Now, hydrology experts suggest the 1,4 dioxane plume is headed toward Barton Pond which provides 85 percent of the city’s drinking water. Ann Arbor’s Pall/Gelman 1,4 dioxane disaster is one of the largest groundwater clean-up actions in the United States; Pall has pumped out over 5 billion gallons of water and removed over 75,000 pounds of 1,4 dioxane.

The disaster in West Virginia has sparked hundreds of news stories. The Pall/Gelman plume disaster gets little play from local media and, more shockingly, even less play from local environmental groups. These groups are all-too-ready to condemn environmental scofflaws in other cities and states, but the complications, machinations, and political gamesmanship related to the Gelman/Pall plume elicit few comments from local environmentalists.

The local chapter of the Michigan Sierra Cub focuses on state and national environmental issues, such as fracking. The Huron River Watershed Council and the Ann Arbor Ecology Center have very infrequently touched on the issue of the Pall/Gelman disaster. In a January 2, 2014 Detroit Free Press article about the plume, citizen activist Roger Rayle spoke. Neither the head of the Huron River Watershed Council or the Ann Arbor Ecology Center weighed in. Neither did the article highlight anything either group has done over the past decade years to draw attention to the plume and the troubled clean-up efforts.

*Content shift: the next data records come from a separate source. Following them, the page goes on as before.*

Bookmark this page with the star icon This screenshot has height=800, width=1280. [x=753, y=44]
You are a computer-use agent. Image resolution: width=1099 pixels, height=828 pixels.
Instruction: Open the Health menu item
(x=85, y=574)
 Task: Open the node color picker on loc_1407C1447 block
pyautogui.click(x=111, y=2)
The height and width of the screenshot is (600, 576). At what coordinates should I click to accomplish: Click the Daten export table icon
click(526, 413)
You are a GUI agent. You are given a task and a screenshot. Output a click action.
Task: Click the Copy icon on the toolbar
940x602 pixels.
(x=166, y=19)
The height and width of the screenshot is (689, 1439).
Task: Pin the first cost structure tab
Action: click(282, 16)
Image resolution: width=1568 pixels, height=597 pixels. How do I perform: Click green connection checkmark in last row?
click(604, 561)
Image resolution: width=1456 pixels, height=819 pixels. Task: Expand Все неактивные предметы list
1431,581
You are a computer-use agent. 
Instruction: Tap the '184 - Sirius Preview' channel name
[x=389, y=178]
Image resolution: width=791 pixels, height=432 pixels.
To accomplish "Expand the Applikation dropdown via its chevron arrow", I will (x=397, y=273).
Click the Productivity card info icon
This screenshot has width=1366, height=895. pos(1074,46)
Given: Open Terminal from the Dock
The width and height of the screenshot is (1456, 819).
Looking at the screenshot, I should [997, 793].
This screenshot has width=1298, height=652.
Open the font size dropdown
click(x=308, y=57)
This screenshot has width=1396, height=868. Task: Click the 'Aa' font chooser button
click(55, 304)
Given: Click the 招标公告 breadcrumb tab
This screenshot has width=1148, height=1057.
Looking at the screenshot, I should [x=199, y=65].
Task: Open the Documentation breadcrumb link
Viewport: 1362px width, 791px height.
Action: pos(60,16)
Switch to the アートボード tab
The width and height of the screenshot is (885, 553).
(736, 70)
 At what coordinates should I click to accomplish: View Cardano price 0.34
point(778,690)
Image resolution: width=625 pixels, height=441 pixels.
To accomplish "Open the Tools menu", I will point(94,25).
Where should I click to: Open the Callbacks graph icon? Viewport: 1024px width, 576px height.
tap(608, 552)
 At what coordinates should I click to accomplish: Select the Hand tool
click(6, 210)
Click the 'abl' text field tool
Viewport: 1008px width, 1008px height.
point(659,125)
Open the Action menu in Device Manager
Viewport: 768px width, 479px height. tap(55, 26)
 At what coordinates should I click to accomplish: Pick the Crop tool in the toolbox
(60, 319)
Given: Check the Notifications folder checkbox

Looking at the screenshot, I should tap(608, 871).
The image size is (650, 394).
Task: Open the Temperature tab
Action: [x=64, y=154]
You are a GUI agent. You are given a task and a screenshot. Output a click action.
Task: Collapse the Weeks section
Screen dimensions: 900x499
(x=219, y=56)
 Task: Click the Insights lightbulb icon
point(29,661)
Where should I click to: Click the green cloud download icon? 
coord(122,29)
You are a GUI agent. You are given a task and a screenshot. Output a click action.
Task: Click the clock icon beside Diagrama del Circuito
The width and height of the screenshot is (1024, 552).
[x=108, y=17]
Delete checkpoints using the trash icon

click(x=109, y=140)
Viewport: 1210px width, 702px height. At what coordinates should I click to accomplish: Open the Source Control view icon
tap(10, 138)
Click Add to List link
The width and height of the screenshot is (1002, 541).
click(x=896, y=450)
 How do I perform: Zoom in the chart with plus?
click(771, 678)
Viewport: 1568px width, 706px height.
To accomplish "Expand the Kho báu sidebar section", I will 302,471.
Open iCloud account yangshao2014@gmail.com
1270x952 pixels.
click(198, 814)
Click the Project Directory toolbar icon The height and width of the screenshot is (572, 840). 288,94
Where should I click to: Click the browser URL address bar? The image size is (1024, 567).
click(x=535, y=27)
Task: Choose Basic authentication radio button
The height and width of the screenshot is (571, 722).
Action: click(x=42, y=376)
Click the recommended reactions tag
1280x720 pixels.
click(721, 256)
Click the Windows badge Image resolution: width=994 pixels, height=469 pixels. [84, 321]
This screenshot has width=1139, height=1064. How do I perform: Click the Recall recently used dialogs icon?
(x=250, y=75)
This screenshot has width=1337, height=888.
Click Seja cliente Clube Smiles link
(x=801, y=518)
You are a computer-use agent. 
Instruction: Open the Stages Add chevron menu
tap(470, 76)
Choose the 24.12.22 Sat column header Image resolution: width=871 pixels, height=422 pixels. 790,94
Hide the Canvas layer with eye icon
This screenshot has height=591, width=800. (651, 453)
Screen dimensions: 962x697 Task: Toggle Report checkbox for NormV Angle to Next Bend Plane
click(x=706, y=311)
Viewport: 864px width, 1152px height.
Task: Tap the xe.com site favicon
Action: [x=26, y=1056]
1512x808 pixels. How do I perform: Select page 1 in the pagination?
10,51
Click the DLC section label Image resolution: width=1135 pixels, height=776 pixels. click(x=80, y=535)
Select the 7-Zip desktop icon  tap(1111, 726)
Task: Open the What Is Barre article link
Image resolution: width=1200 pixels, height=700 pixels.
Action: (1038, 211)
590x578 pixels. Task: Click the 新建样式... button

In 2012, the national Sierra Club was revealed to have taken $25 million in donations from the natural gas industry. Media stories questioned the Sierra Club’s support of natural gas as an environmentally acceptable energy source. Over the past dozen years, together, the Huron River Watershed Council and the Ann Arbor Ecology Center (through it subsidiary Recycle Ann Arbor) have taken millions of dollars from Ann Arbor politicians in the form of no bid contracts (Recycle Ann Arbor) and outright earmarks (Huron River Watershed Council).

Over that same period of time, the leaders of these environmental groups have not brought state or national media scrutiny on the Pall/Gelman disaster. Instead, the executive directors of both the Huron River Watershed Council and the Ann Arbor Ecology Center have repeatedly donated to and endorsed as sterling environmentalists local politicians who have, for years, essentially ignored an environmental disaster while campaigning.